Genes have role in common-cold protection against COVID-19
In some people, past exposure to common-cold coronaviruses seems to prepare the immune system to fight the COVID-19 coronavirus, but it has not been clear why this is not true for everyone. Genes may play a role, according to a paper posted Tuesday on the medical website bioRxiv https://bit.ly/2Vc5s9u ahead of peer review. The authors analyzed small proteins, or peptides, on the SARS-CoV-2 virus that are known to be targets for immune cells called killer T cells. Compared to peptides on common-cold coronaviruses, some of the SARS-CoV-2 peptides were very different, but others were very similar, said study co-author Hashem Koohy of John Radcliffe Hospital and the University of Oxford. Most COVID-19 survivors’ killer T cells attack only peptides unique to SARS-CoV-2, his team found. Some survivors, however, have killer T cells that also attack the targets that closely resemble common-cold virus proteins. Further analysis suggested to the researchers that people with certain genes may be more likely to have these “cross-reactive” killer T cells. People with immune responses to the “shared” peptides may be at lower risk of severe disease, Koohy said. Also, his team reported, some of the peptides they identified as being similar across multiple coronavirus strains could potentially be targets for vaccines and antibody drugs.
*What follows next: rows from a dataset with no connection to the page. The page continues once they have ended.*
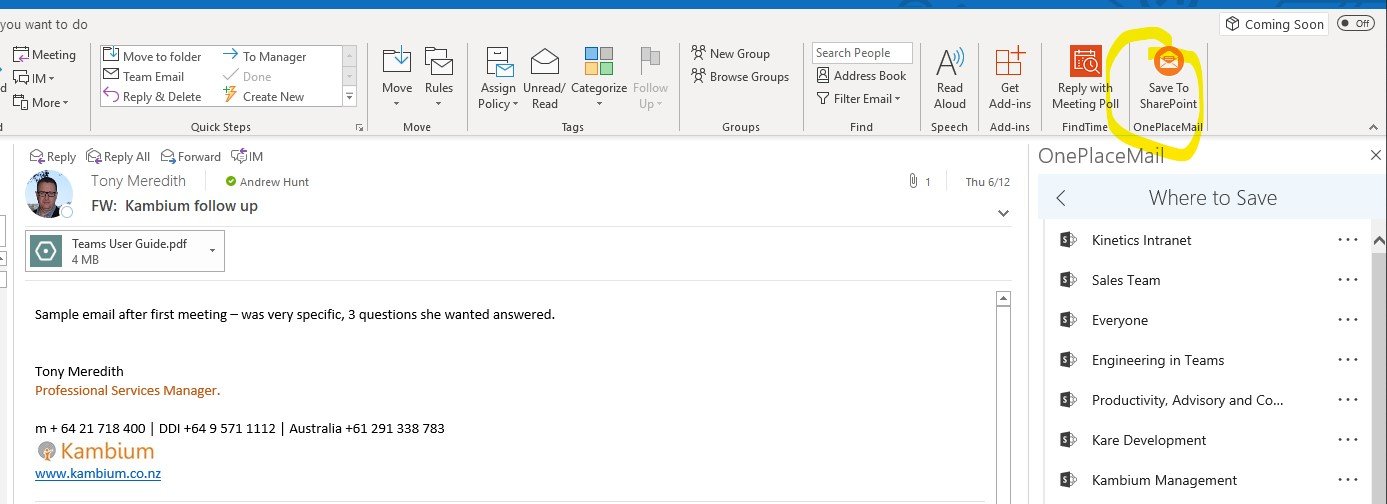Click the Unread/Read envelope icon
1387x504 pixels.
[x=544, y=63]
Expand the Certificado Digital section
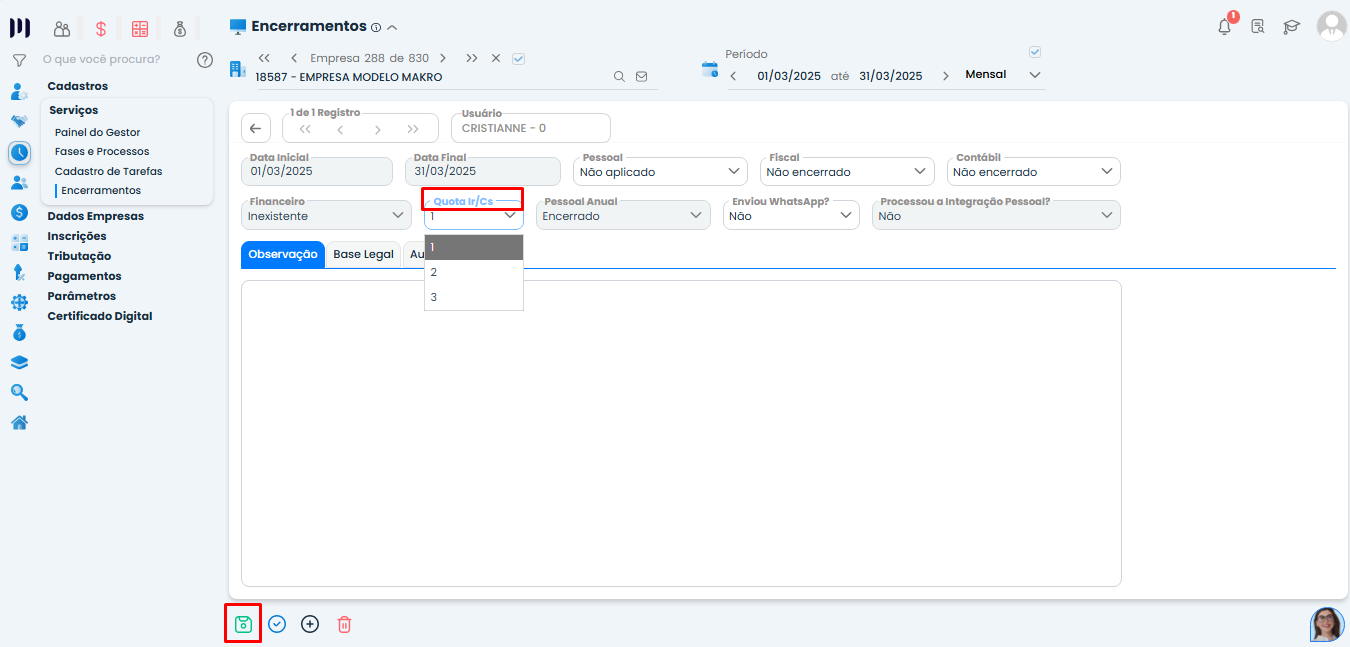Image resolution: width=1350 pixels, height=647 pixels. click(100, 316)
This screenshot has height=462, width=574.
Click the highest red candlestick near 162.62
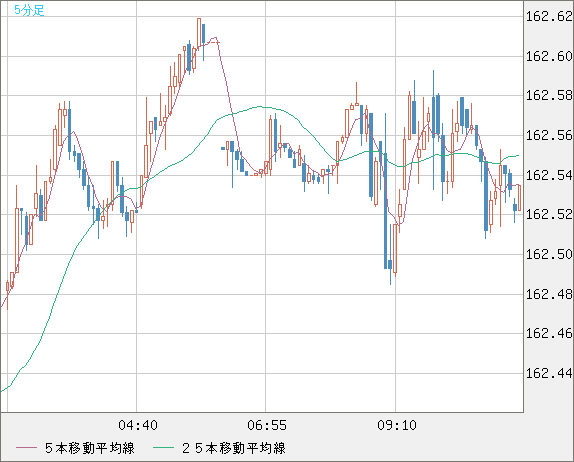199,33
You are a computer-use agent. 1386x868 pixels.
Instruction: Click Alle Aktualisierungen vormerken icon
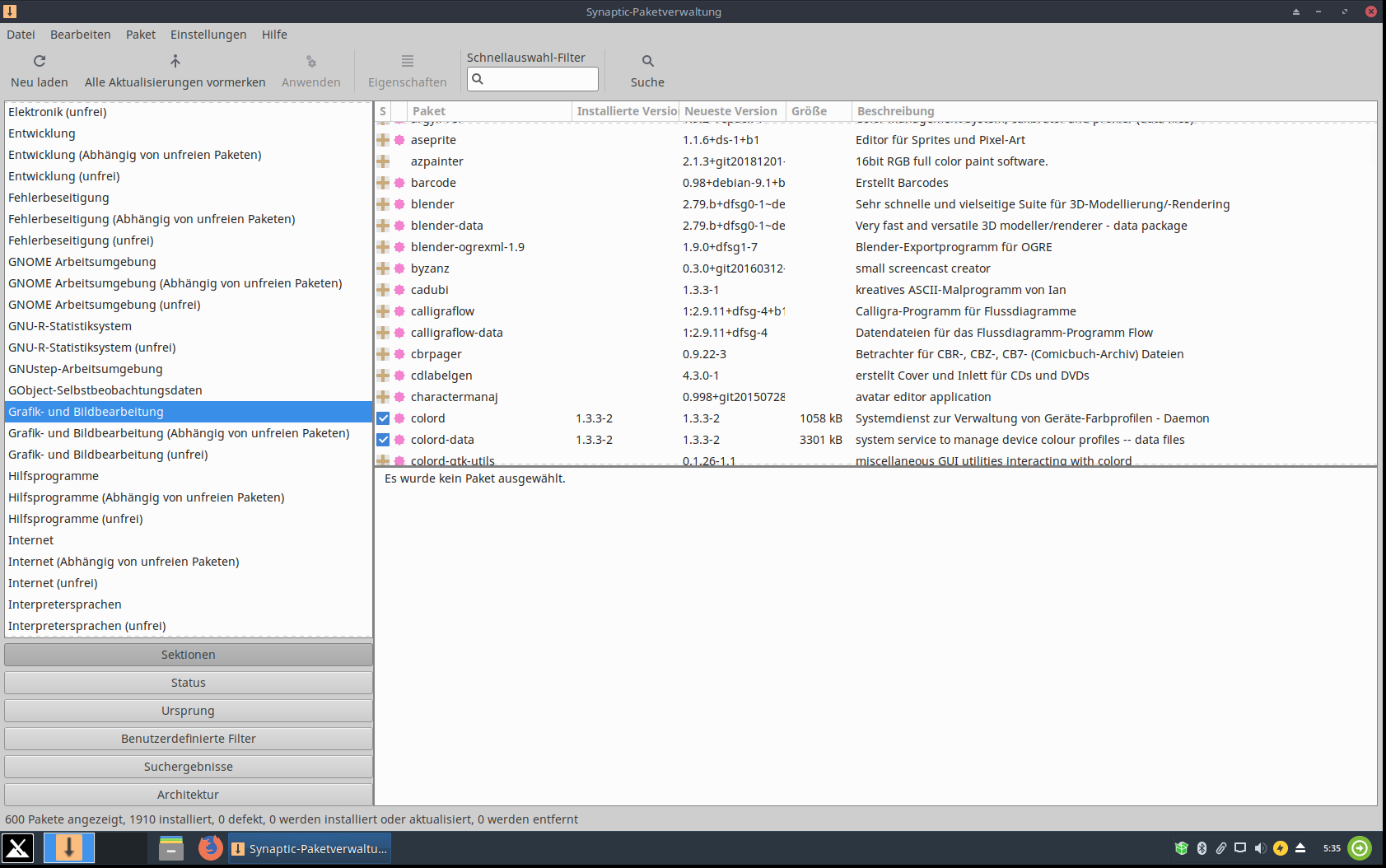[175, 61]
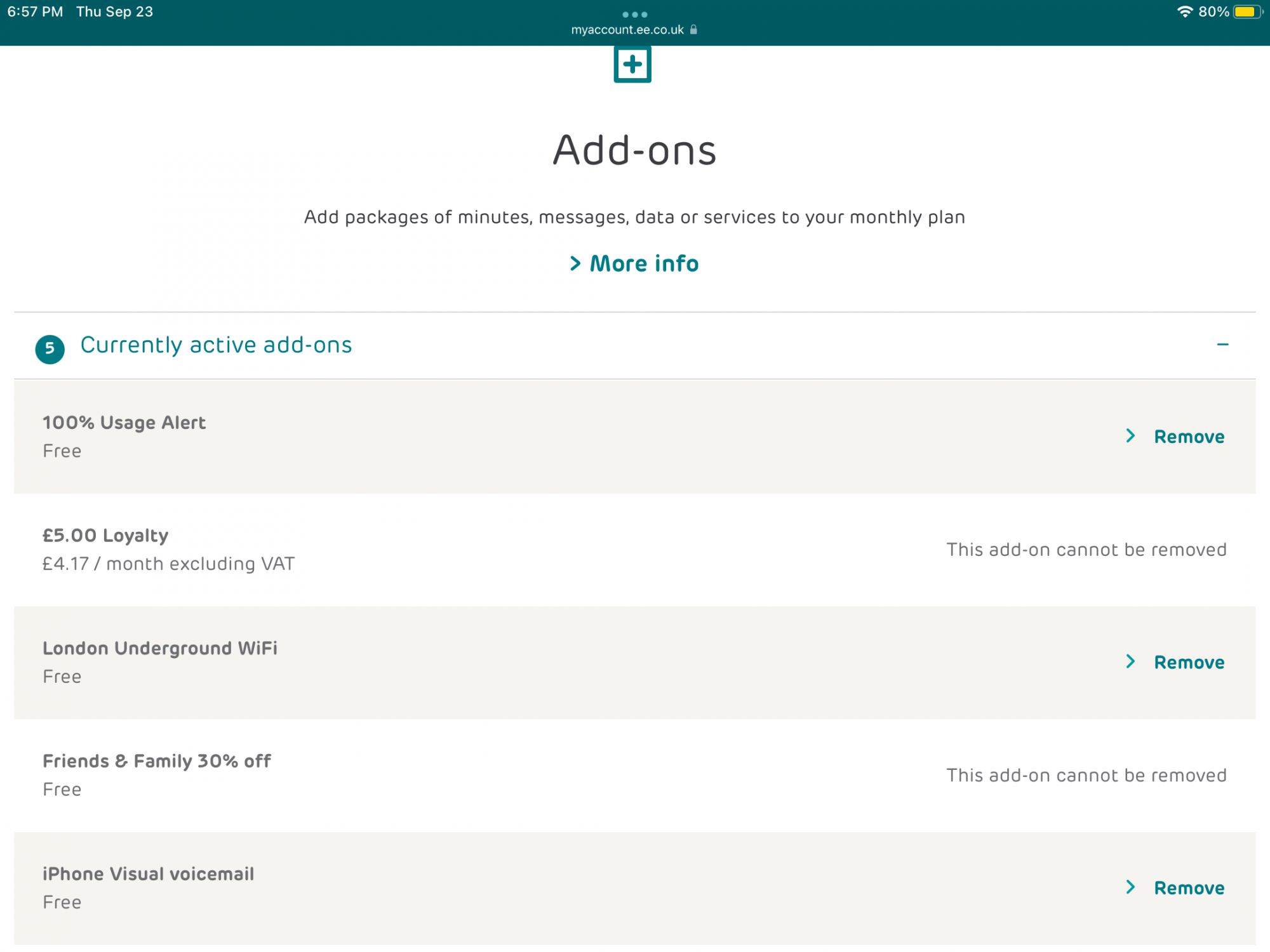1270x952 pixels.
Task: Select the Friends & Family 30% off row
Action: 156,761

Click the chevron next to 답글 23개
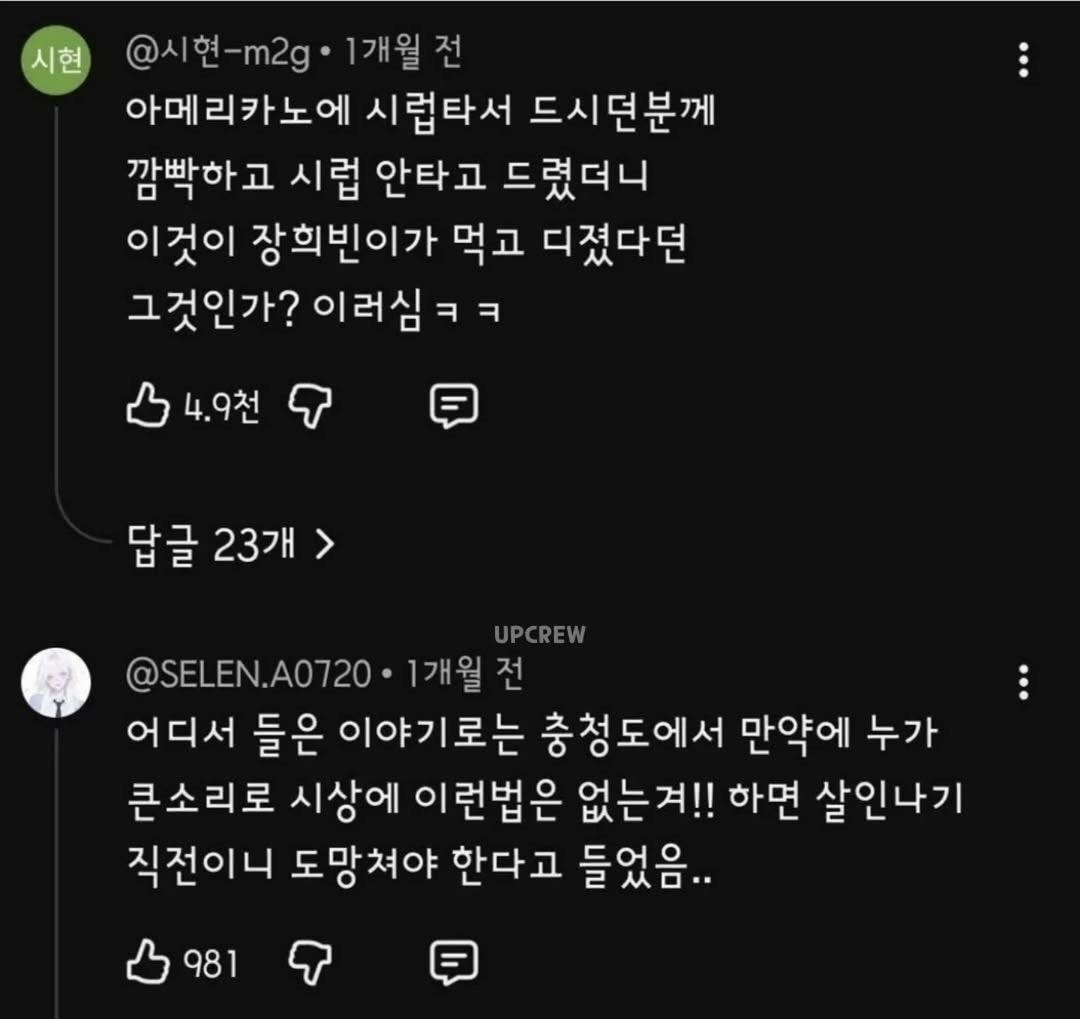pos(323,543)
Separating unvaccinated healthcare staff, patients advised
With COVID-19 vaccination coverage incomplete among residents and staff at long-term care facilities, researchers have come up with a way to limit transmission in those settings: keep unvaccinated staff away from unvaccinated patients. In a report posted Tuesday on the medical website medRxiv https://bit.ly/2Wgejaz ahead of peer review, they advise based on their computer models that unvaccinated healthcare workers be assigned to work with vaccinated patients. In that scenario, if a healthcare worker becomes infected but does not realize it and shows up to work, “then the chance of onward spread is significantly reduced … leading to lower rates in the facility as a whole,” said study co-author Joshua Weitz of the Georgia Institute of Technology. Likewise, it is preferable to assign vaccinated healthcare workers to care for unvaccinated patients, his team found. “Unvaccinated residents are at a higher risk of infection, and in the event that a resident becomes infected … there is a far lower risk of onward transmission” if the people caring for them are vaccinated, Weitz said. “These facilities have a responsibility to aim to reduce infection rates amidst a public health emergency,” Weitz added. “Our analysis reveals that cohorting could help facilities do more to prevent infection control even in the event of partially vaccinated populations.”